Introduction

I’ve been using GPT-4 to interpret papers and code, and it’s been extremely helpful. Today I’m reading Toy Models of Superposition by Anthropic and following along in the Colab notebook. Below is a conversation with ChatGPT (with GPT-4 as the backend) where I pasted in the first section of code from the Colab notebook and then asked it questions about the code.

The purpose of this post is to show one way that GPT-4 can be useful for learning. I’d be curious to hear how others are using it too!

Some takeaways:

It does a really good job of constructing concrete examples, and it can construct as many different examples as you need. (Like the one about news articles below.)
It doesn’t need much context to figure out what’s going on. (All it’s given is this one code snippet. I don’t think it’s aware of the actual paper since it was published after September 2021. The final paragraph below shows how just much it gleans.)
It makes nontrivial inferences. (That the model is an autoencoder.)
Its execution of the code is wrong. (When producing an example batch the values in the tensor are wrong. But the shape and high level structure are right.)
Overall though its interpretations seem by and large correct.

Conversation with GPT-4

Me:
Consider the following code:

@dataclass
class Config:
  n_features: int
  n_hidden: int

  # We optimize n_instances models in a single training loop
  # to let us sweep over sparsity or importance curves 
  # efficiently.

  # We could potentially use torch.vmap instead.
  n_instances: int
 
class Model(nn.Module):
  def __init__(self, 
               config, 
               feature_probability: Optional[torch.Tensor] = None,
               importance: Optional[torch.Tensor] = None,               
               device='cuda'):
    super().__init__()
    self.config = config
    self.W = nn.Parameter(torch.empty((config.n_instances, config.n_features, config.n_hidden), device=device))
    nn.init.xavier_normal_(self.W)
    self.b_final = nn.Parameter(torch.zeros((config.n_instances, config.n_features), device=device))

    if feature_probability is None:
      feature_probability = torch.ones(())
    self.feature_probability = feature_probability.to(device)
    if importance is None:
      importance = torch.ones(())
    self.importance = importance.to(device)
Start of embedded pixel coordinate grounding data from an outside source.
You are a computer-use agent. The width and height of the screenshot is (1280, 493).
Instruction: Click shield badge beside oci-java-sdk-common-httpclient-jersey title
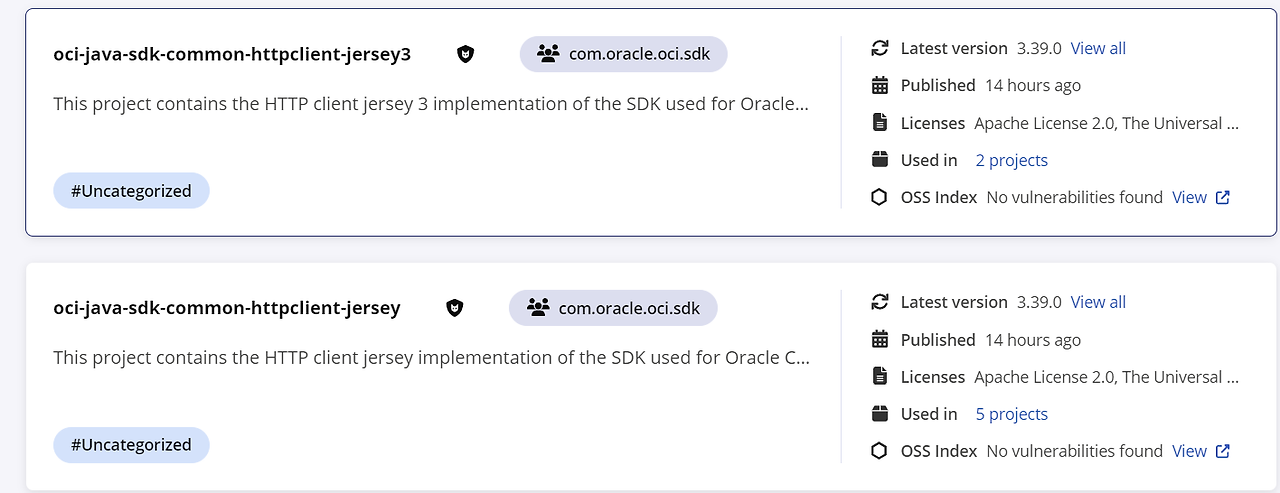point(455,308)
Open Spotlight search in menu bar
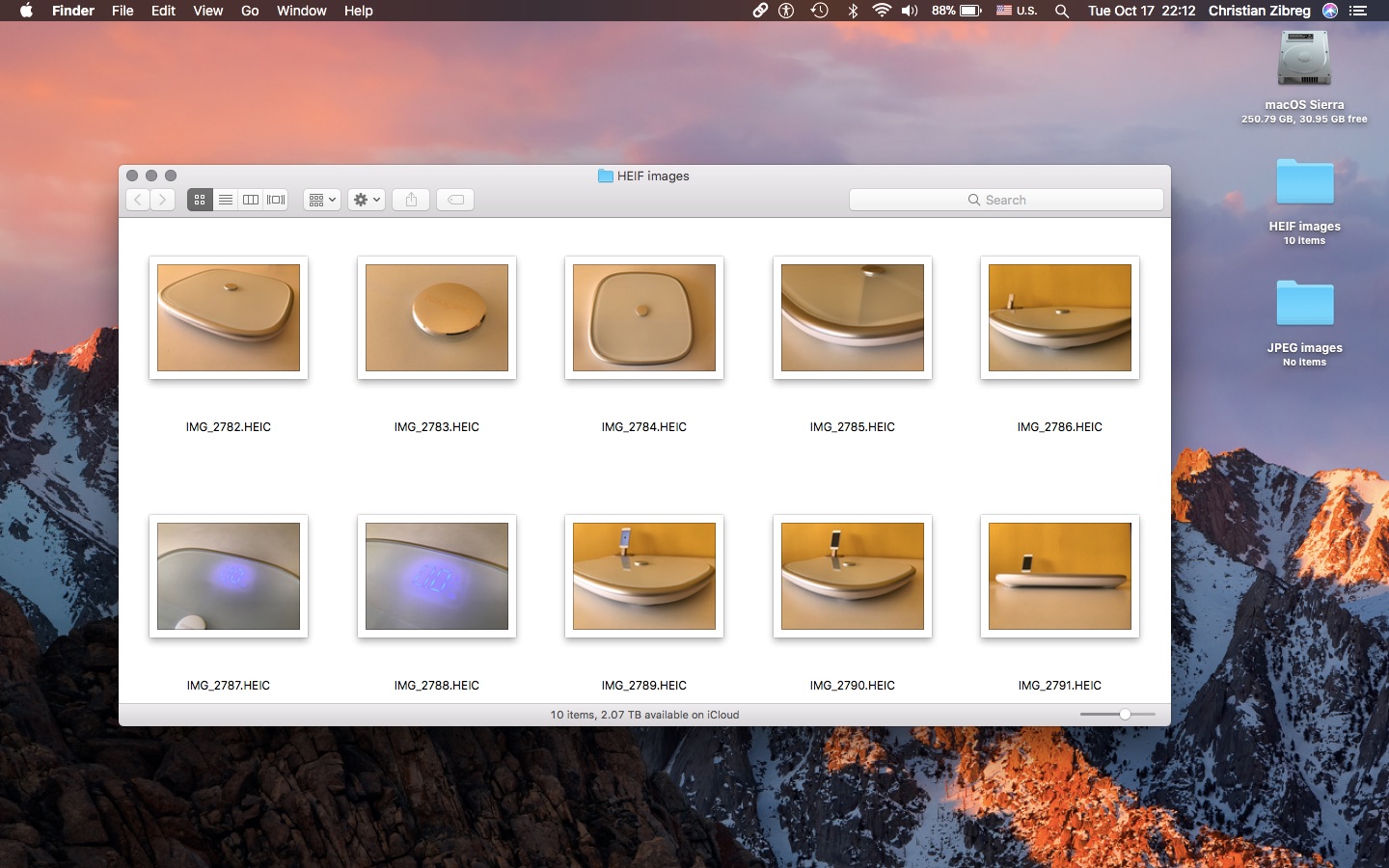This screenshot has height=868, width=1389. click(x=1062, y=11)
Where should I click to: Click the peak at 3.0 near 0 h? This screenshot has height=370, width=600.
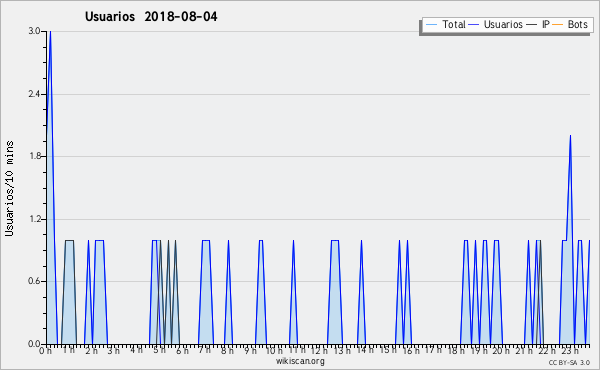pos(50,32)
  def forward(self, features):
    # features: [..., instance, n_features]
    # W: [instance, n_features, n_hidden]
    hidden = torch.einsum("...if,ifh->...ih", features, self.W)
    out = torch.einsum("...ih,ifh->...if", hidden, self.W)
    out = out + self.b_final
    out = F.relu(out)
    return out

  def generate_batch(self, n_batch):
    feat = torch.rand((n_batch, self.config.n_instances, self.config.n_features), device=self.W.device)
    batch = torch.where(
        torch.rand((n_batch, self.config.n_instances, self.config.n_features), device=self.W.device) <= self.feature_probability,
        feat,
        torch.zeros((), device=self.W.device),
    )
    return batch

def linear_lr(step, steps):
  return (1 - (step / steps))

def constant_lr(*_):
  return 1.0

def cosine_decay_lr(step, steps):
  return np.cos(0.5 * np.pi * step / (steps - 1))

def optimize(model, 
             render=False, 
             n_batch=1024,
             steps=10_000,
             print_freq=100,
             lr=1e-3,
             lr_scale=constant_lr,
             hooks=[]):
  cfg = model.config

  opt = torch.optim.AdamW(list(model.parameters()), lr=lr)

  start = time.time()
  with trange(steps) as t:
    for step in t:
      step_lr = lr * lr_scale(step, steps)
      for group in opt.param_groups:
        group['lr'] = step_lr
      opt.zero_grad(set_to_none=True)
      batch = model.generate_batch(n_batch)
      out = model(batch)
      error = (model.importance*(batch.abs() - out)**2)
      loss = einops.reduce(error, 'b i f -> i', 'mean').sum()
      loss.backward()
      opt.step()
    
      if hooks:
        hook_data = dict(model=model,
                         step=step, 
                         opt=opt,
                         error=error,
                         loss=loss,
                         lr=step_lr)
        for h in hooks:
          h(hook_data)
      if step % print_freq == 0 or (step + 1 == steps):
        t.set_postfix(
            loss=loss.item() / cfg.n_instances,
            lr=step_lr,
        )


config = Config(
    n_features = 5,
    n_hidden = 2,
    n_instances = 10,
)

model = Model(
    config=config,
    device=DEVICE,
    # Exponential feature importance curve from 1 to 1/100
    importance = (0.9**torch.arange(config.n_features))[None, :],
    # Sweep feature frequency across the instances from 1 (fully dense) to 1/20
    feature_probability = (20 ** -torch.linspace(0, 1, config.n_instances))[:, None]
)

optimize(model)

Explain what it’s doing in simple terms.

GPT:
This code defines and trains a simple neural network model to learn sparse patterns of input data. Here’s a high-level breakdown of what it does:

1. The code defines a Config class to store configuration settings for the neural network, such as the number of input features, the number of hidden neurons, and the number of instances (models) being optimized at once.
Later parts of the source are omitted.